### Problem 1
Update the summary of actuarial methods by rewriting everything from "estimated loss ratio for a" down to "for that year.", with "reserves" changed to "liabilities".
### Problem 2
Take the summary of actuarial methods further, picking up after its final sentence.

### Reading passage
A brief summary of each actuarial method discussed above follows:

• Incurred Development Method - The incurred development method is based upon the

assumption that the relative change in a given year's incurred loss estimates

from one evaluation point to the next is similar to the relative change in

prior years' reported loss estimates at similar evaluation points.

• Paid Development Method - The paid development method is similar to the

incurred development method, simply using paid triangles to calculate

development factors.

• Incurred Bornhuetter-Ferguson ("BF") Method - The Incurred BF Method uses an

estimated loss ratio for a particular year, and is weighted against the portion

of the year's claims that have been reported, based on historical incurred loss


   development patterns. The estimate of required reserves assumes that the
   remaining unreported portion of a particular year will pay out at a rate
   consistent with the estimated loss ratio for that year.

### Information shown
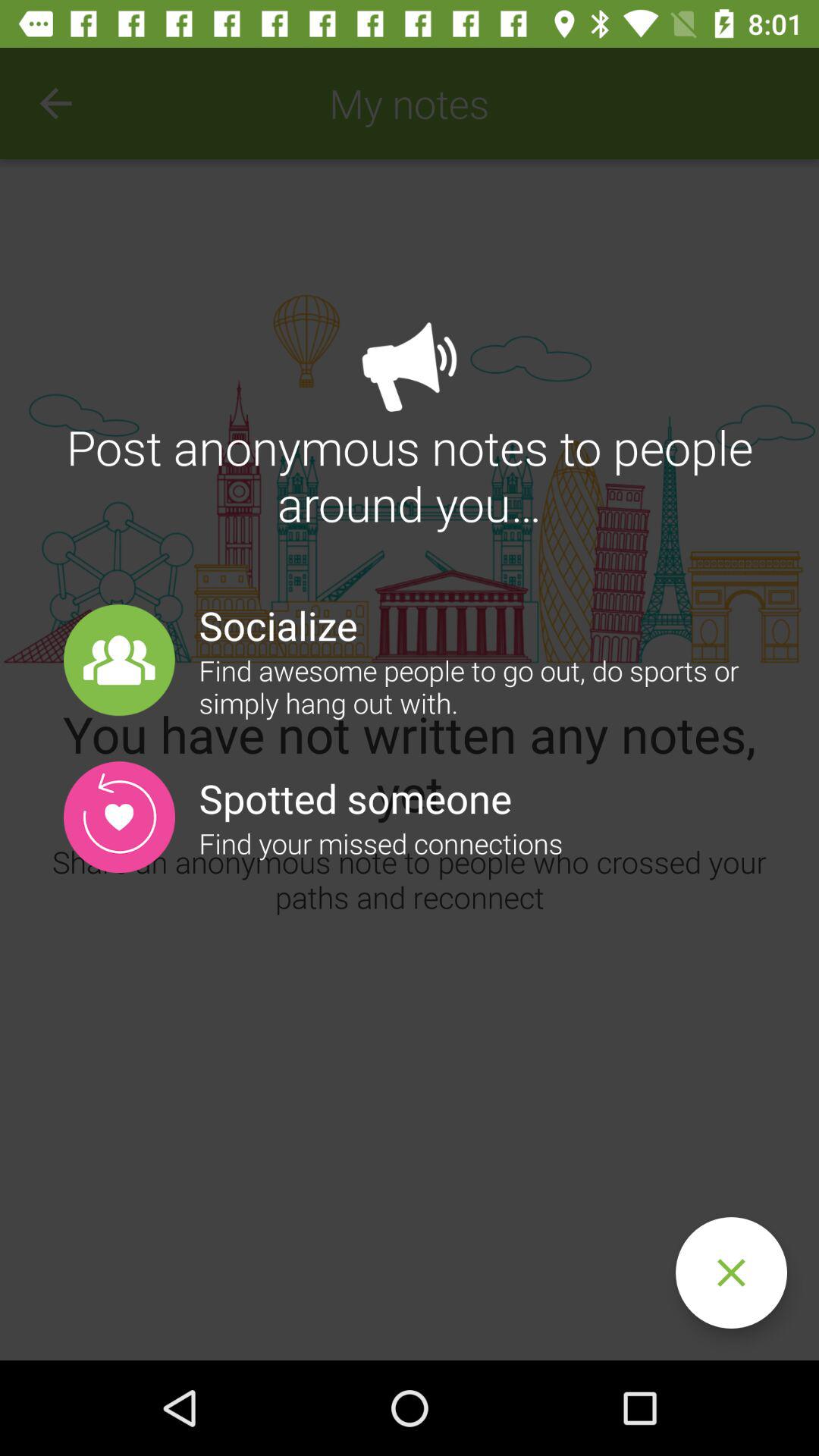
turn on the item below the find awesome people icon (731, 1272)
Given the description of an element on the screen output the (x, y) to click on. 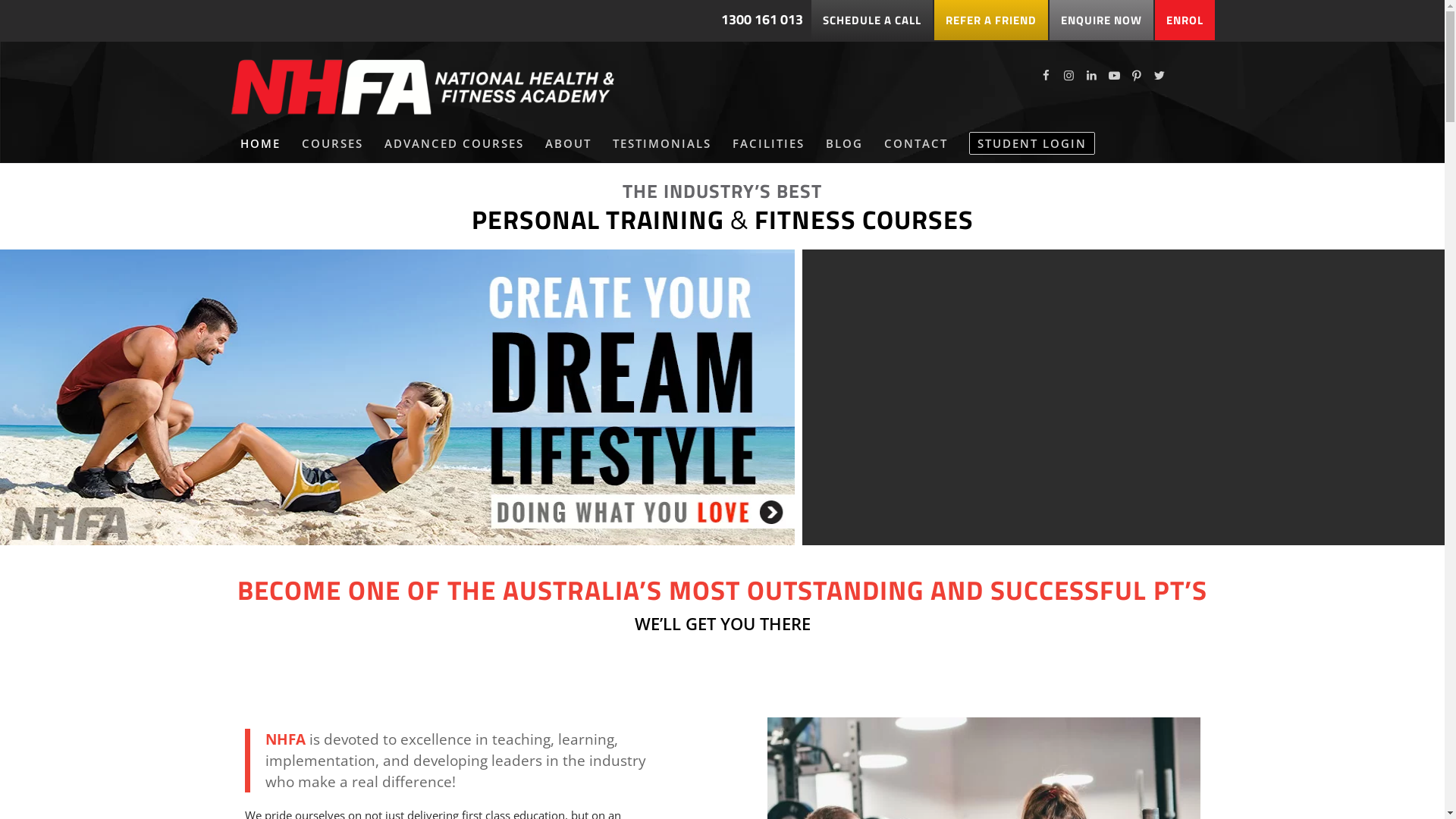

### Exercise answer 1
estimated loss ratio for a particular year, and is weighted against the portion

of the year's claims that have been reported, based on historical incurred loss


   development patterns. The estimate of required liabilities assumes that the
   remaining unreported portion of a particular year will pay out at a rate
   consistent with the estimated loss ratio for that year.

### Exercise answer 2
• Paid Bornhuetter-Ferguson ("BF") Method - The Paid BF Method uses an estimated

loss ratio for a particular year, and is weighted against the portion of the

year's claims that have been paid, based on historical paid loss development

patterns. The estimate of required reserves assumes that the remaining unpaid


   portion of a particular year will pay out at a rate consistent with the
   estimated loss ratio for that year.



Maidstone engages an independent external actuarial specialist (the "Actuary")
to calculate its recorded reserves. The Actuary estimates a range of ultimate
losses, along with a range and recommended central estimate of IBNR reserve
amounts. As of December 31, 2019, this range was between $23.1 million and $28.4
million. Maidstone's carried IBNR reserves are based on an internal actuarial
analysis and reflect management's best estimate of unpaid loss and LAE
liabilities. Refer to Note 14, "Liability for Losses and Loss Adjustment
Expenses" to the consolidated financial statements included in this filing for
additional information on the loss and loss adjustment expenses.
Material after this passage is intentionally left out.